> **TEXT EXTRACT**:
* START *
30 cold first-write iterations and 30 warm open-write iterations completed.

ScenarioMedian msP95 ms
cold first-write9.46224.106
warm open-write5.30922.902

The cold median overhead was 4.153 ms. That is small enough for CLI observability. The cost was not one slow command. The cost was thousands of short-lived commands touching the schema path and occasionally losing the write lock.

what did not happen #

There was a tempting bigger fix: make JSONL the primary store, then ingest it into the database later. One review pass caught that 460-line redesign before it landed. It would have added a new primary write path, a replay protocol, and a second source of truth. The actual P1 fix was one schema check in configure_conn.

That is the useful lesson. When a database backend change reduces a failure but does not eliminate it, the next move is not always a larger architecture. Sometimes the hot path is doing a tiny write-lock operation thousands of times per day.

the shape now #

meta.db is a turso SQLite database with WAL and a 10s busy timeout. Writer APIs live behind netsky_db::Db. Failed writes append one JSONL line to the error spool. Read-side analytics snapshot rows into Arrow and query them through DataFusion.
* END *
> **DATASET SECTION**:
* START *
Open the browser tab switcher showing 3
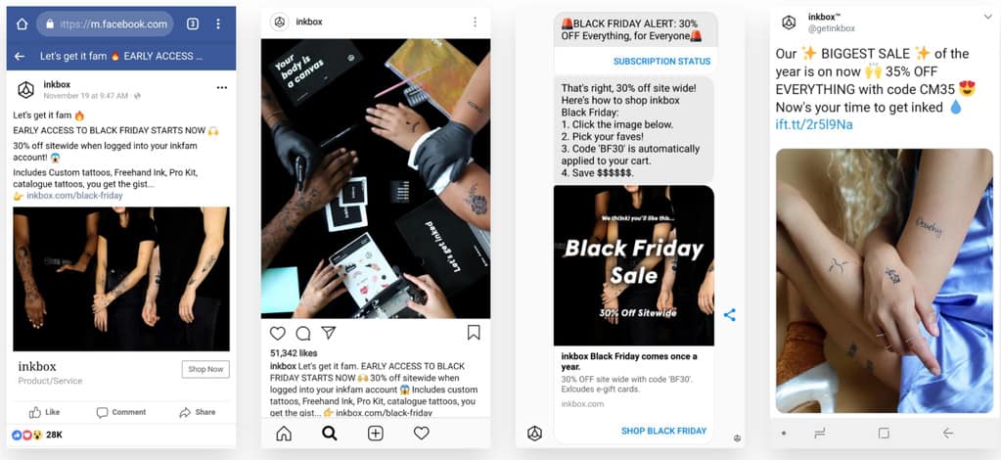 [193, 24]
* END *
> **TO DO**:
A) In the meta.db text, why was the plan to make JSONL the primary store not adopted? Answer in one to three sentences.
B) Pick up the meta.db text after its last sentence and keep writing it.
The listing has nothing to do with the meta.db text.

> **ANSWERS FOR THIS EXERCISE**:
A) It would have added a new primary write path, a replay protocol, and a second source of truth. The real P1 problem was solved by a single schema check in configure_conn.

B)
It is not a queue. The filesystem-backed agent bus coordinates work. meta.db records that work happened.

It is not the source of truth for live operational state. State files, pane hashes, and restart markers remain authoritative for what the system is doing right now.

It is not proof that the database path can never lock again. Three things are proved: the old redb open-lock failure is gone. The turso topology handles the current concurrent-writer shape. The post-swap lock storm was fixed at c1ac194.

The short version: 09844c1 made the backend capable of the workload. c1ac194 stopped the workload from taking an unnecessary DDL lock on every open. e782375 made the fallback log worth trusting when the database still misses. The replay tool is still a separate problem.